• **Text block**:
____
But the government's confidence was growing. Union leaders had agreed to hold national wage negotiations. A censure motion against the government was defeated in the National Assembly. Cohn-Bendit was declared " undesirable in France", and riot police marched into the Latin Quarter. 

The students mobilised against the banning of Cohn-Bendit. They fought the police for three days. 

By May 24 the street fighting reached a new level. In Paris many young workers came from a CGT demonstration to join the students. All were spurred on by de Gaulle's derisory offer of a referendum on his rule. 

The stock exchange and a police station were attacked. A student was killed, hundreds were injured and about 1500 were arrested. 

But the students were also better prepared. A few had slingshots. In Lyons a truck was rolled into the police lines. 

May 24

The radicalisation of May '68 was not confined to workers and students. Doctors, parts of the clergy, painters, writers, lawyers, astronomers, architects, journalists, footballers and newsreaders all struck or challenged the old structures. 

The farmers also supported the strike. Their first solidarity demonstrations were on May 22. On May 24 there was a mass tractor parade through the city of Nantes, in Brittany. 

In Nantes, and its twin city of St Nazaire, the uprising took a further step on May 26 when the old authorities collapsed completely and power was assumed by a central strike committee, which set itself up in the town hall.
____
• **Given problem 1**:
Answer these from the account of the May 1968 uprising in France:
(a) For how many days did the students fight the police after the banning of Cohn-Bendit?
(b) What was rolled into the police lines in Lyons?
(c) On what date did the farmers hold their first solidarity demonstrations?
• **Given problem 2**: Resume the account of the May 1968 uprising in France after its last sentence, continuing it in the same style.
____
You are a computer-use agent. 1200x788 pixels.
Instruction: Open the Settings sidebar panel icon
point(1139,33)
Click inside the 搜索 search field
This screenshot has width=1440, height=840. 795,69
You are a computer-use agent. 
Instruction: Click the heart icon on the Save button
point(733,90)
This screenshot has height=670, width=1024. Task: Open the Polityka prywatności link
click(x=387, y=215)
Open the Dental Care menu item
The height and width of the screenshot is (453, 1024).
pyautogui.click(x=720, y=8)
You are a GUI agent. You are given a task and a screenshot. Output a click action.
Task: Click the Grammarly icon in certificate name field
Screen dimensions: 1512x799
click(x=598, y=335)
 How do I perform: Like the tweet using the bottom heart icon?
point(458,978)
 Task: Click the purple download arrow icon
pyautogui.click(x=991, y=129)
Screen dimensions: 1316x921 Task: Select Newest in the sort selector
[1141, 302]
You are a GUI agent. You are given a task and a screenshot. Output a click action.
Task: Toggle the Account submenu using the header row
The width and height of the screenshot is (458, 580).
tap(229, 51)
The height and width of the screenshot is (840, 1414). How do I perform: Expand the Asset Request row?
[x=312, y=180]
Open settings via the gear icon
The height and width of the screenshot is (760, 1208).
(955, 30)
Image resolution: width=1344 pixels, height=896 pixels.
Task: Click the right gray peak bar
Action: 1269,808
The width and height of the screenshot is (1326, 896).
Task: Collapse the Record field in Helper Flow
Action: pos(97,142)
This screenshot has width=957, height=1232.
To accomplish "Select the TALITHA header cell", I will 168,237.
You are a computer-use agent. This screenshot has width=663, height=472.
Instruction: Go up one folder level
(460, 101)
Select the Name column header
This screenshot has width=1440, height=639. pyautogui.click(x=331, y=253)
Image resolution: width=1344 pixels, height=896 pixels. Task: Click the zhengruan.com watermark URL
____
• **Right answer 1**:
(a) Three days.
(b) A truck.
(c) May 22.

• **Right answer 2**:
The committee controlled transport throughout the area. Roadblocks were established, and petrol coupons and travel permits were issued. 

Workers, students and the wives of strikers organised in district committees worked with the farmers in the area to pick the crops and supply the cities with food, through newly established outlets and small shops. Prices fell dramatically because the middlemen had been eliminated. Price controls were maintained by inspectors from the committee. 

The revolutionary experiment of Nantes did not spread, however. The isolation of this development meant it could last only a few days. 

May 27

Government, business and union negotiators had hammered out the "Grenelle Agreement". It promised considerable benefits in wages and working conditions, the most significant gains for 20 years. The low wages of most French workers, and especially the very low minimum wage, would be greatly increased. 

But the workers were also conscious that their mobilisation was by far the greatest they had ever achieved. Much more could be won, they thought. At Boulange-Billancourt, the speech of CGT and PCF leader George Seguy was stopped by cries of "Don't sign it!" Across the country, workers gave the proposal the thumbs down. 

The rejection of the government's offer meant the strike took a more political turn. This was something the CGT leaders had tried to prevent. They had never issued the call for a general strike, despite the fact that the largest strike in French history was taking place, because that might serve to unify and politicise the strike. Workers were even sent away from the factory occupations in order to prevent them being together and therefore able to discuss politics.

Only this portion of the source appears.